(Screenshot grounding data)
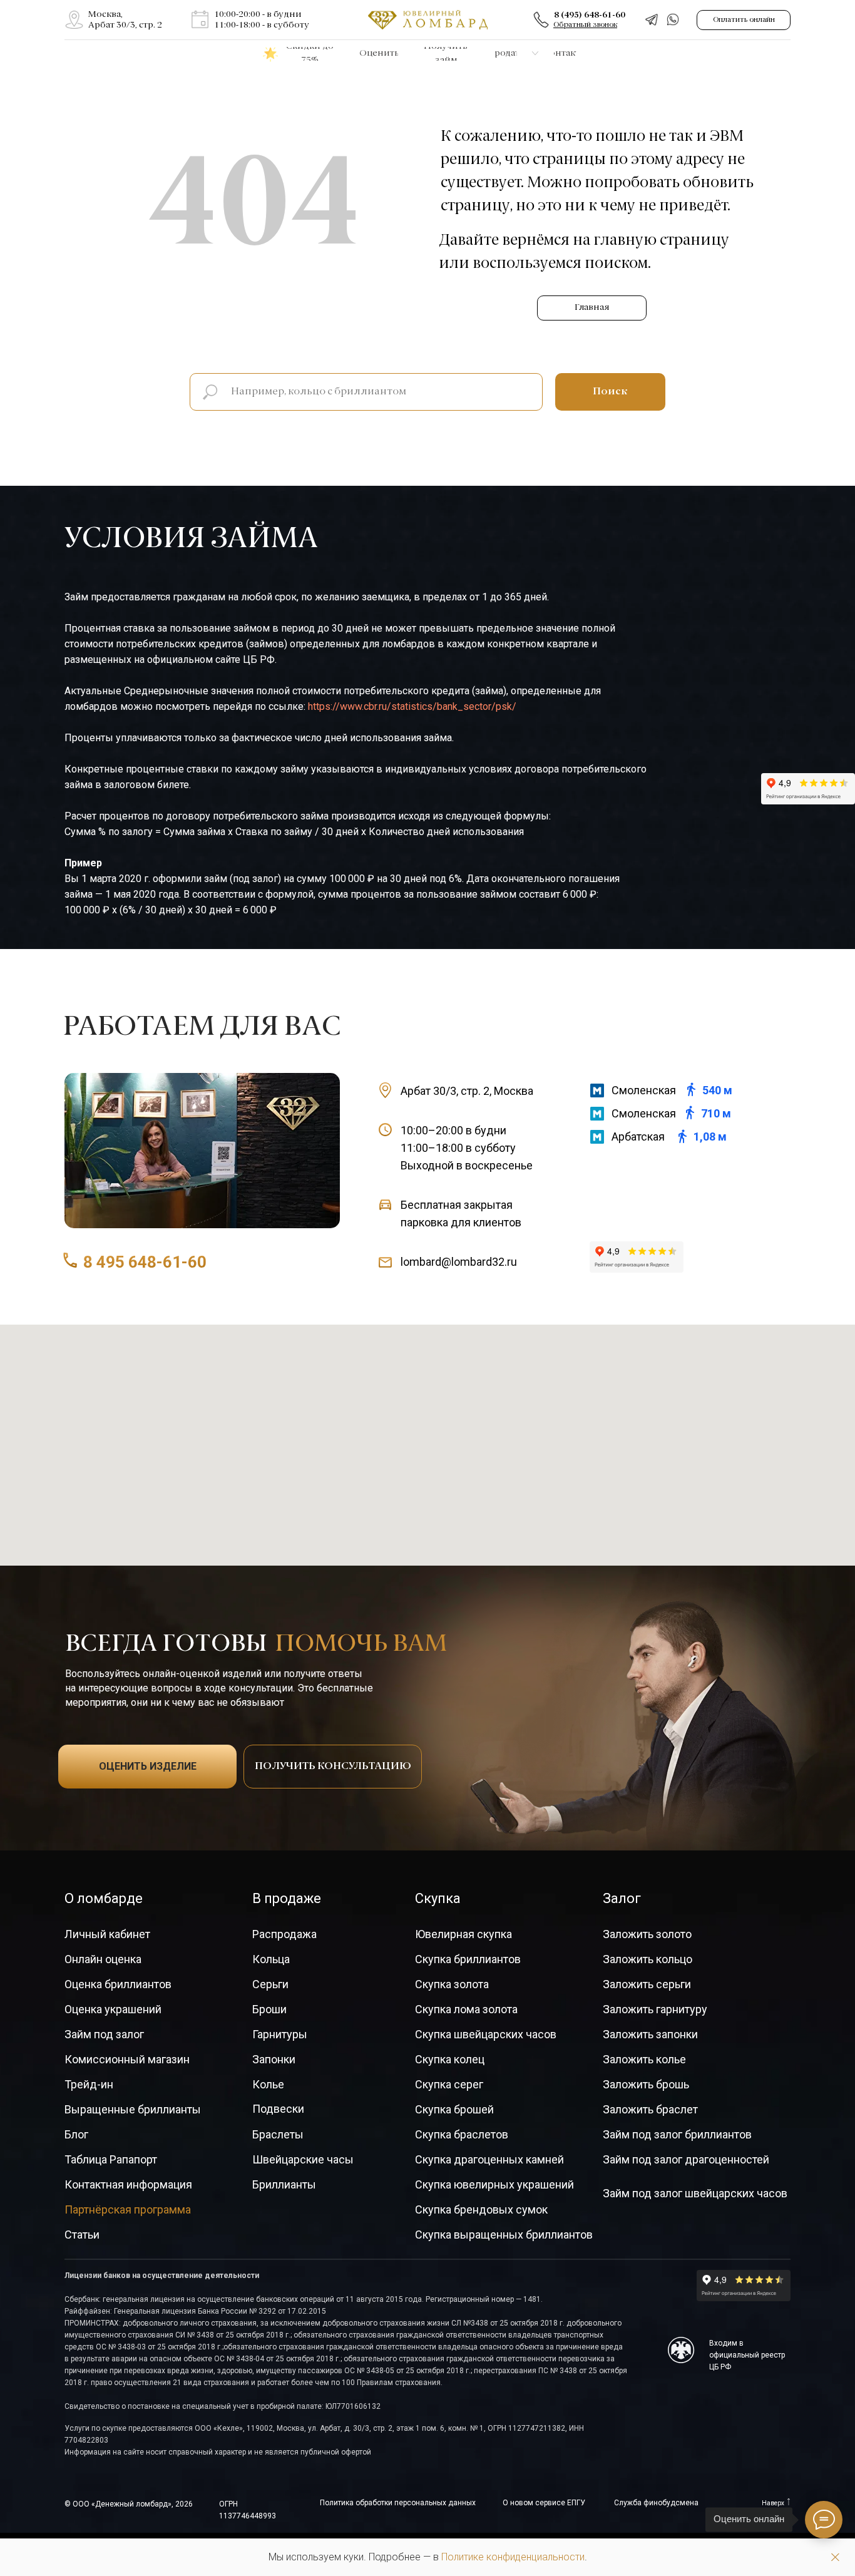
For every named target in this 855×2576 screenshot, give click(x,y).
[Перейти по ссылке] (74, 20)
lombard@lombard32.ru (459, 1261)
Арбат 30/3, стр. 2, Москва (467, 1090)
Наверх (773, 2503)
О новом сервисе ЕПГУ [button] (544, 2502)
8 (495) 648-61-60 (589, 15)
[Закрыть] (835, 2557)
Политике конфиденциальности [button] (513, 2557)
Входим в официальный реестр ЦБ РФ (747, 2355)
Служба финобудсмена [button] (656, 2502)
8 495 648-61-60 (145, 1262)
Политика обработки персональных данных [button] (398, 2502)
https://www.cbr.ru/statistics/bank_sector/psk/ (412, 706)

◆ Task prompt:
Copy the records above exactly, leaving out every picture.

◆ Reply to the task:
For every named target in this 855×2576 screenshot, give click(x,y).
[Перейти по ссылке] (74, 20)
lombard@lombard32.ru (459, 1261)
Арбат 30/3, стр. 2, Москва (467, 1090)
Наверх (773, 2503)
О новом сервисе ЕПГУ [button] (544, 2502)
8 (495) 648-61-60 (589, 15)
[Закрыть] (835, 2557)
Политике конфиденциальности [button] (513, 2557)
Входим в официальный реестр ЦБ РФ (747, 2355)
Служба финобудсмена [button] (656, 2502)
8 495 648-61-60 (145, 1262)
Политика обработки персональных данных [button] (398, 2502)
https://www.cbr.ru/statistics/bank_sector/psk/ (412, 706)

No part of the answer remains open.